For a Jewish view of the “eye for an eye” law, click here.

For a Jewish take on manslaughter and cities of refuge, clack over there.

For a Jesus spin on the whole matter, clunk this.

The Top Ten Commandments

Moses Letterman

In addition to the better known list of commandments given to Moses on Mt. Sinai chronicled in the book of Exodus, a second list of commandments is presented in the fifth chapter of Deuteronomy.  No, this is not a list of commandments eleven through twenty.  However, the two lists are not quite identical.

Both lists:

cover the LORD’s preeminence,

prohibit the use of idols,

forbid the misuse of the name of the LORD,

remind the people to observe the Sabbath,

command that honor be given to both father and mother,

outlaw murder, adultery, theft, and lying,

and tell the people not to get too attached to their neighbor’s stuff.

So what is the difference?

While both lists address the Sabbath, they base the command to observe the Sabbath on very different grounds.

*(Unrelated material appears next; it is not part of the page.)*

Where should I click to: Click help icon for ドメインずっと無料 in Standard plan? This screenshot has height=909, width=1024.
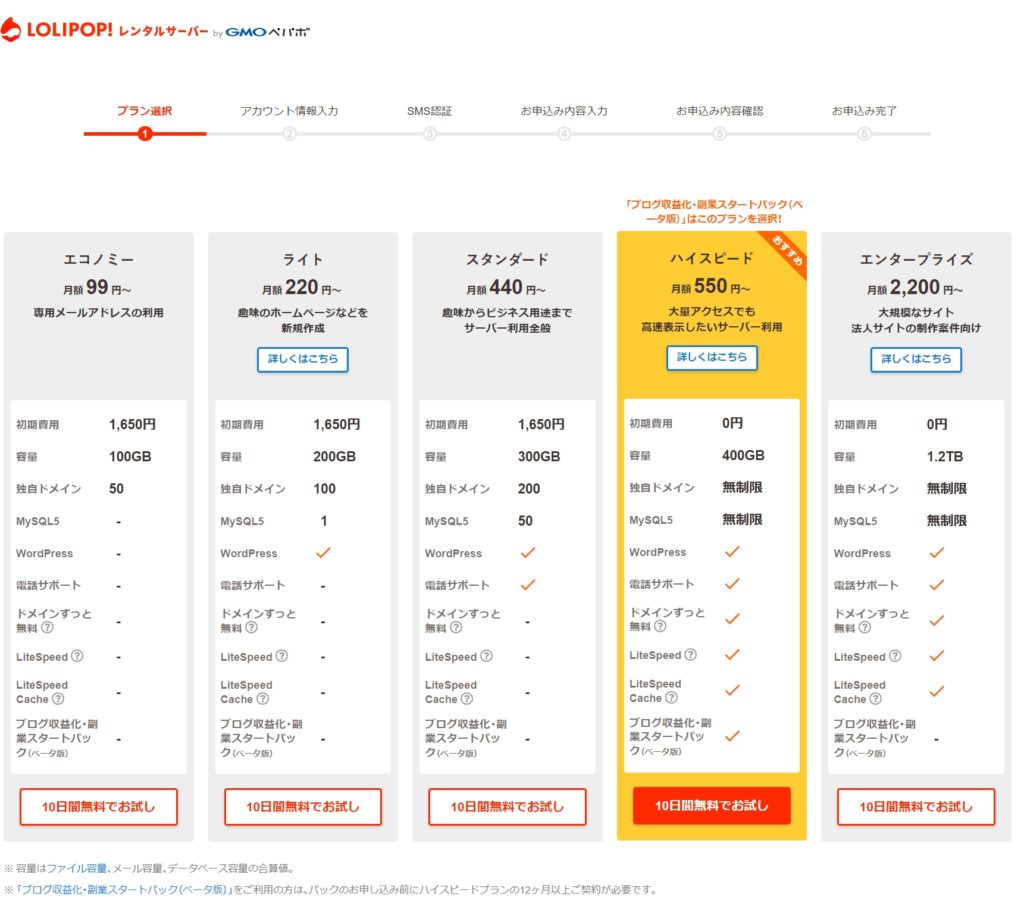(456, 628)
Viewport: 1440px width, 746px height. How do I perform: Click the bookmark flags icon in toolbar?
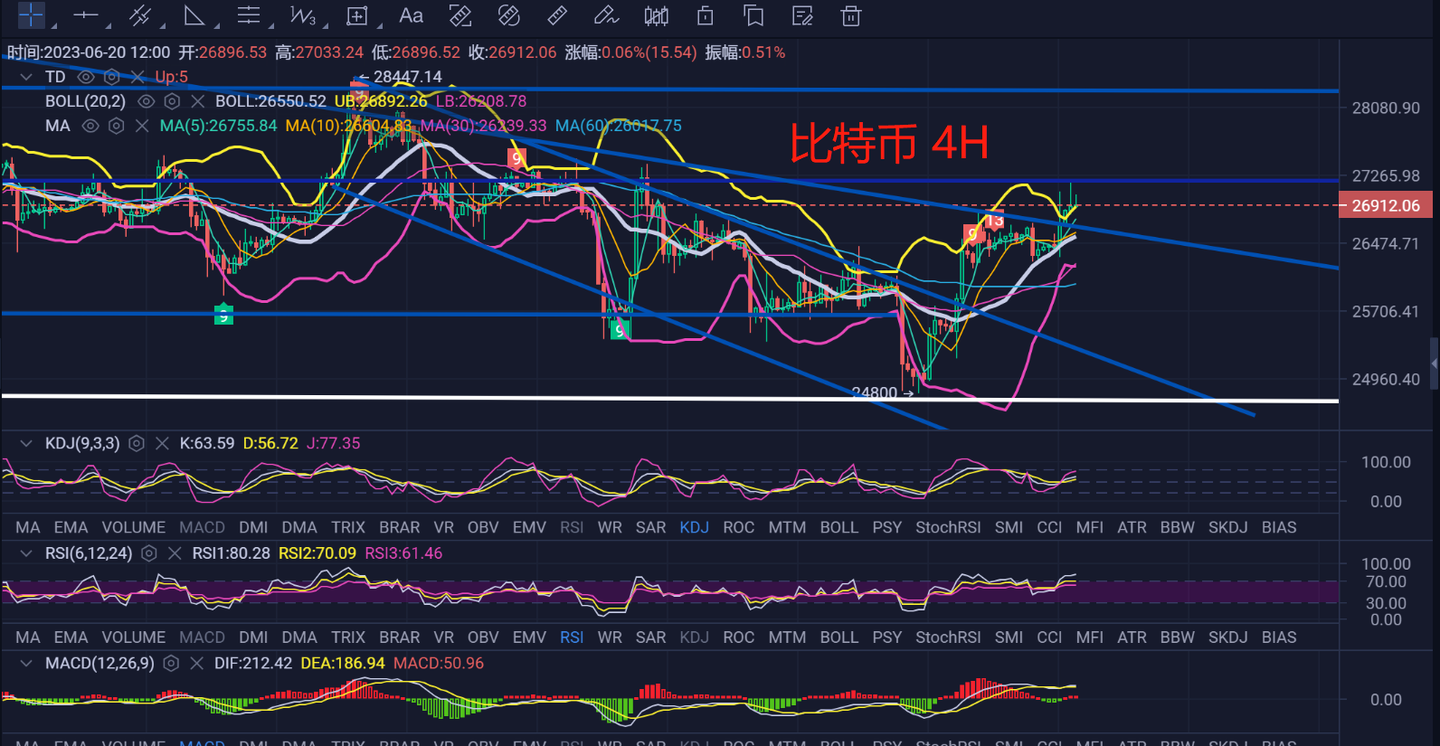753,15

Exodus 20:11 reflects back upon the LORD’s creation of… well… creation.  The people are reminded that the LORD took six days to create the earth, the sea, and everything else.  Following this, the LORD rested on the seventh day.  This is the reason given that the people of the covenant should also rest on the seventh day of the week.

Deuteronomy 5:15 also reflects back, but this time upon the exodus.  The people are commanded to keep the Sabbath day because the LORD stretched out his arm and with his mighty hand brought his people out of slavery in Egypt.

Though these are clearly very different motivators, Exodus 20 and Deuteronomy 5 are addressed to different audiences.  In Exodus,  the people of the covenant have a creation mythology that dictates their worldview making it the ideal motivator.  For the people in Deuteronomy, the exodus has in some ways supplanted the creation mythos with the exodus itself, after multiple generations, becoming mythologized.  This makes the exodus an ideal motivator for the people as they prepare to enter the land of promise.

For more on myths and the Ten Commandments, go here.

For an atheists view of the Ten Commandments, go here.

This Post is NOT about Balaam’s Donkey


In the book of Numbers, God is presented as a military commander with the people of the covenant as his army.  First, God commands Moses to take inventory of military assets, that is, the people.  Having taken stock of the resources at hand, the members of the army are assigned designated areas within the military camp according to their divisions, battalions, and companies or their tribes, clans, and families.

God’s presence is represented by a cloud that hovers over the tabernacle.  When this cloud moves, the people of the covenant pack up their gear and move out following the cloud.  This is a clear image of a military commander, and specifically a valiant military commander as God goes moves in front of the people rather than behind.

At one point, spies are sent to search out a new territory (the land of promise) in order to gauge the strength and number of the inhabitants, the viability of the land for produce, and the fortification of the cities.  Those spies who returned with a report that stirred up rebellion were executed by God.

And speaking of rebellion, Korah, Dathan, Abiram and those under their command rebelled against their superior officers, that is, Moses, Aaron, and the priests.  God’s response was one of zero toleration, killing not only the leaders of the rebellion, but all participants.  Following this, others began to rebel in response to God’s killing of the first rebels.  These, too, were put down.

Then, and perhaps most obviously, the people of the covenant engaged in military conquest of Arad, king Sihon, and king Og.  After being met with aggression, the people of the covenant decimated their opponents, taking their lives and their land.

While in Exodus and Leviticus, God is portrayed more as king and judge, clearly in Numbers God is portrayed as warrior general.